Prozess um erhängten Hund Buddy startet in Flensburg
Prozess um erhängten Hund Buddy startet

Unter großer öffentlicher Anteilnahme hat am Amtsgericht Flensburg der Prozess gegen einen 38-jährigen Mann begonnen, der einen kleinen Pudel-Mischling namens „Buddy“ getötet haben soll. Der Staatsanwalt wirft dem Angeklagten vor, den Rüden Ende März des Vorjahres nicht, wie mit seiner Partnerin besprochen, ins Tierheim gebracht oder einschläfern lassen zu haben, sondern ihn mit einem dünnen Seil in einem Waldstück in Flensburg aufgehängt zu haben. Der Hund habe dabei Schmerzen und Angst erlitten und sei schließlich qualvoll gestorben. Die Anklage lautet auf Verstoß gegen das Tierschutzgesetz.

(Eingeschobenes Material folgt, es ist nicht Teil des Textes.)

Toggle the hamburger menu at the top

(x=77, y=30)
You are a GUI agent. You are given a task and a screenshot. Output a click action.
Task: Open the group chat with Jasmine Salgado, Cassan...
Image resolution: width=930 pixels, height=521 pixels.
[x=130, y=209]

Hintergrund der Tat: Umzug und Abneigung gegen den Hund

Wie die Staatsanwaltschaft ausführte, waren die Besitzerin des Hundes und der Angeklagte ein Paar. Sie wollten in eine Wohnung umziehen, in der keine Tiere erlaubt waren. Zudem habe der Angeklagte den Hund nicht gemocht, so der Staatsanwalt weiter. Ursprünglich war nur ein Verhandlungstag für das Verfahren angesetzt.

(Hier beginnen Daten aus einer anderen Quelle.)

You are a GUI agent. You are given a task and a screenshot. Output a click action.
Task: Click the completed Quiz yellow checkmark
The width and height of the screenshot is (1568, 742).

Der Angeklagte bestritt vor Gericht die Tötung des Tieres. Er gab an, den Hund zum Einschläfern gebracht zu haben. Dabei habe er einen Bekannten getroffen, der den Hund übernommen habe. Die gesamte Entwicklung tue ihm sehr leid, er bereue es bis heute, den Hund allein gelassen zu haben.

Breites Pickt-Banner — kollaborative Einkaufslisten-App für Telegram

Widersprüchliche Aussagen und Beziehungsstatus im Fokus

Während seiner Aussage verwickelte sich der Angeklagte mehrfach in Widersprüche. Auch die als Zeugin geladene Hundebesitzerin machte nach Einschätzung der Richterin widersprüchliche Angaben. Ein großer Teil der Verhandlung drehte sich um den Beziehungsstatus der beiden. Sie gaben an, verlobt zu sein. Die Richterin verwies jedoch auf mehrere Unstimmigkeiten und erklärte, sie gehe nach vorläufiger Würdigung nicht von einer Verlobung aus, die ein Zeugnisverweigerungsrecht begründen würde.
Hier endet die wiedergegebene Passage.